Ванда умышленно никого не попросила проводить ее. Все старики казались настолько немощными, что, наверняка, еле добирались из корчмы до дома. А Ванда даже подумать не могла, что, несмотря на запустение, Малиново окажется таким большим. О многих домах не всегда можно было сказать с улицы, обитаемы они или нет. Часто мелькали грязные, оборванные дети разного возраста, которые поднимали невообразимый шум. Других признаков жизни не было, словно присутствие людей в этих домах, если оно когда-то и было, составляло лишь несущественную подробность истории их существования.

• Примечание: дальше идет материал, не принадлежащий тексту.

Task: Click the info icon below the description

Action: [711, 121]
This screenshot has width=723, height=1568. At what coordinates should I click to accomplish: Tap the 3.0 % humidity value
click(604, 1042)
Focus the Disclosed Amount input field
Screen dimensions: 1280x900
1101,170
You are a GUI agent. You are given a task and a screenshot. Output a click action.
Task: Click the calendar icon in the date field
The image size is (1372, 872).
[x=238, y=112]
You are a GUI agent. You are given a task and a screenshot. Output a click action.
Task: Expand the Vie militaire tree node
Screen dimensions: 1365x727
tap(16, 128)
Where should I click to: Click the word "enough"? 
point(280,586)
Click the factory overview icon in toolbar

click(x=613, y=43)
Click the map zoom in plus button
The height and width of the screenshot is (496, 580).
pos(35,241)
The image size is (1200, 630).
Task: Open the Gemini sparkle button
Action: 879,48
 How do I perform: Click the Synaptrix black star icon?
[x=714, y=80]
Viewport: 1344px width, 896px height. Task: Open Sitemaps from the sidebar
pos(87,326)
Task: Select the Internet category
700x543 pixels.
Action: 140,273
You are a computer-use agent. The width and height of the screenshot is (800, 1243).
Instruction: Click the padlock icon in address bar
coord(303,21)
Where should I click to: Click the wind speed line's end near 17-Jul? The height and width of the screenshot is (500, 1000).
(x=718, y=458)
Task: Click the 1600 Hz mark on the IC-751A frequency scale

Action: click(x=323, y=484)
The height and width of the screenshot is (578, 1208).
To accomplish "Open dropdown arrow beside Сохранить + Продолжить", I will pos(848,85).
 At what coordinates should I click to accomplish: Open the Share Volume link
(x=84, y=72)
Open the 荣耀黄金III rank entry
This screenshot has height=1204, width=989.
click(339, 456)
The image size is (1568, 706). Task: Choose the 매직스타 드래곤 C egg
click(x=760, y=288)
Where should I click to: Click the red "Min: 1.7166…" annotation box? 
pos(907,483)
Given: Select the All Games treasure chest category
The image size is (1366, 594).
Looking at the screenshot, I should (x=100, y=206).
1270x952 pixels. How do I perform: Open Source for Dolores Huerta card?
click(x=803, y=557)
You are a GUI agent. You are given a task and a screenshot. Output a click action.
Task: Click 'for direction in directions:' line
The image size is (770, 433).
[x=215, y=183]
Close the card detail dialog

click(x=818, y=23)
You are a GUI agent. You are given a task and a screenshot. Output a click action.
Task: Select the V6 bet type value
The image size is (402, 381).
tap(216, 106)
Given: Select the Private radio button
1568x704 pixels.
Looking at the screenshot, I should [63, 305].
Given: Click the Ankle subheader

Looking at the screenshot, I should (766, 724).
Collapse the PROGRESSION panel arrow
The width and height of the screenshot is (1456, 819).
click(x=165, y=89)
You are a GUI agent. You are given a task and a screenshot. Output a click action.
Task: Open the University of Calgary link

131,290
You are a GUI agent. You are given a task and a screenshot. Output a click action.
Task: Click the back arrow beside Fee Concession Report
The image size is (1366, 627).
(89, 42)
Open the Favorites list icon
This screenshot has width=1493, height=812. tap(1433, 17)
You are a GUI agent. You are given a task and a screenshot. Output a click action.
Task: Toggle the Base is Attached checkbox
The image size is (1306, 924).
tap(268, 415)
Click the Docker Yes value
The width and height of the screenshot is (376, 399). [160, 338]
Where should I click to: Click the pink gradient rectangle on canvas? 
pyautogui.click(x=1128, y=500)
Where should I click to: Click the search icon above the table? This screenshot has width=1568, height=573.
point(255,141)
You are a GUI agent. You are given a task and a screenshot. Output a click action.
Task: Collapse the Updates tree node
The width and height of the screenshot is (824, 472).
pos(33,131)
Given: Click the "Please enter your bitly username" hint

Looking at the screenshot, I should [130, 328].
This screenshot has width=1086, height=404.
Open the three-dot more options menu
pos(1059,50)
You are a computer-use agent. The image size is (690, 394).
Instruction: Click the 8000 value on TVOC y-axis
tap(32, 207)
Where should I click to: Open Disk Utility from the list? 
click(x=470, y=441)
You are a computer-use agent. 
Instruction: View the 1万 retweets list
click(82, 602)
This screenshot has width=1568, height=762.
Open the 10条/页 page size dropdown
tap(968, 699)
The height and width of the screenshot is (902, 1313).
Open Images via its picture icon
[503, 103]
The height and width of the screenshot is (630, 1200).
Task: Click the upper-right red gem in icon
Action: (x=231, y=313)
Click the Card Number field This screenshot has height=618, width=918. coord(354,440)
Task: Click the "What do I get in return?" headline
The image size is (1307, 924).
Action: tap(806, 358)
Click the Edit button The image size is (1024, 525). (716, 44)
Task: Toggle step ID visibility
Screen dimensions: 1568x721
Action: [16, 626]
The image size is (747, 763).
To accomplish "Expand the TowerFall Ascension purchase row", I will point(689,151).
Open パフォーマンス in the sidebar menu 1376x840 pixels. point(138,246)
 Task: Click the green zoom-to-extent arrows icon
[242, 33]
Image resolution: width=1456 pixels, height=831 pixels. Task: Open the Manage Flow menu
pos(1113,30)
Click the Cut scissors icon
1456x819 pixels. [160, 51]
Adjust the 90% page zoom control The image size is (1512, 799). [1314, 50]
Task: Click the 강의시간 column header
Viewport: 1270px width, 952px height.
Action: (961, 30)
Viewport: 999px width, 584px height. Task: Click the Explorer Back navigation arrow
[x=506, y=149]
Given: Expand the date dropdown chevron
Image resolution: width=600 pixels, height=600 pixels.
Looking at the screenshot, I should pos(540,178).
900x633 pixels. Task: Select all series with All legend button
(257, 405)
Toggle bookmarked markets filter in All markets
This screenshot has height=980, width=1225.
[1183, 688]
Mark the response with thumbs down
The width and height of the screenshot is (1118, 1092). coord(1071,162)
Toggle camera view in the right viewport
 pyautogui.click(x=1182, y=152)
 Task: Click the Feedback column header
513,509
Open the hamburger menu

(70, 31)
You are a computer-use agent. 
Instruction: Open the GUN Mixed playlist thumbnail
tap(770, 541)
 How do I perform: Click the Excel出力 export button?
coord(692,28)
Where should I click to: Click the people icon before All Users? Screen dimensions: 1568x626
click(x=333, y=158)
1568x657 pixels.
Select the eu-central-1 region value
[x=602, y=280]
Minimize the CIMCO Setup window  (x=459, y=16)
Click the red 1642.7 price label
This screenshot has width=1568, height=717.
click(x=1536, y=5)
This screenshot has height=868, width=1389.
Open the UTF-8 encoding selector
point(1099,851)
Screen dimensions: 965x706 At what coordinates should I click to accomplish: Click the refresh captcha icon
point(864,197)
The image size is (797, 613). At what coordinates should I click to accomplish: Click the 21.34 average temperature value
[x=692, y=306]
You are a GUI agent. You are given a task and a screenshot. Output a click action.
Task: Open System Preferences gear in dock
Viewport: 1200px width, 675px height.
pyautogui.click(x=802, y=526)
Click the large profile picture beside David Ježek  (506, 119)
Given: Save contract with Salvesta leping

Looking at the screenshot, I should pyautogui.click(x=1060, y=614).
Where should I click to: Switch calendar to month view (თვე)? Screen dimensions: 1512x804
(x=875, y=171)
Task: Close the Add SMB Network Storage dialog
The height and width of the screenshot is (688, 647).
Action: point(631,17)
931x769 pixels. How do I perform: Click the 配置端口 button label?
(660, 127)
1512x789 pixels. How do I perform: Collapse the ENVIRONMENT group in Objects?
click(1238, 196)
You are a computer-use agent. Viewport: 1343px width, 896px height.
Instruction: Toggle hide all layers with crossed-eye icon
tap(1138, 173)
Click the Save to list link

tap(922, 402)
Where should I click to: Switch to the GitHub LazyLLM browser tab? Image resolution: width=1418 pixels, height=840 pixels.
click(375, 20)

Сейчас Ванда совсем другими глазами смотрела на грязь и запустение, на горы мусора во дворах. Она даже представить себе не могла, как все это выглядело раньше, так как разруха приняла угрожающие размеры. Но зато ясно было видно, что произойдет здесь максимум лет через десять. Будущее села Малиново напрочь вытеснило его настоящее и уже по-хозяйски здесь распоряжалось.

Ванда продолжила идти вперед, где, как ей казалось, должна была находиться околица села. Оттуда, наверное, начинались луга.

Улица была изъедена многочисленными канавками, по которым текли сточные воды, и порой невозможно было не ступить в них. Кроме детей и тощих собак, Ванда заметила грязного худосочного поросенка, который время от времени пронзительно визжал. Здесь начиналось цыганское царство. Самые маленькие тут же окружили ее, оглушив криками. Взрослые выползали из своих хибар, глядя на нее с тем же подозрением, с каким встретили ее в корчме. Она не могла разговаривать со всеми, а потому решила поискать того парнишку и его мать, с которыми ей довелось беседовать накануне. Помнится, тогда цыганка орала на нее, как бешеная, и проклинала, но Ванде удалось подкупить ее последними сигаретами.

Ей пришлось трижды спрашивать, пока, наконец, враждебно настроенные жители цыганского квартала объяснили, где их найти. Впрочем, когда Ванда дошла до нужного ей дома, мать того парня уже поджидала ее.

Ванда представилась, даже показала служебное удостоверение, но оно не произвело на цыганку никакого впечатления. Скорее всего, она была неграмотной, но даже если и умела читать, это никоим образом не помогло бы ее умилостивить.

Оказалось, что Янко и того, что постарше, который приходился ему двоюродным братом, в полиции все-таки поколотили, или, по крайней мере, так они утверждали. Ванда хотела с ним поговорить, но мать ее не пустила, сказав, что его нет. Не разрешила даже зайти за проволочную ограду, окружавшую полуразрушенный барак, в котором жила семья. Кроме того, допросы полицейских разозлили цыган, подняв в квартале градус напряжения, и сейчас Ванда особенно остро ощутила это на себе.

Оставаться здесь долго было небезопасно.

В конце концов, она не смогла придумать ничего другого, кроме как вновь угостить цыганку сигаретой. Ванда достала из кармана пачку, вытряхнула себе одну, остальное протянула цыганке. Бросив на Ванду свирепый взгляд, та, тем не менее, пачку взяла и опустила ее в бездонный карман рваного передника. Цыганка напоминала некое языческое божество, принимающее это ничтожное подношение не потому, что готово усмириться, а просто потому, что так полагается.

Ванда закурила и поднесла зажигалку к сигарете цыганки. Цыганка сильно затянулась, и почти сразу выпустила из ноздрей два густых клубка дыма.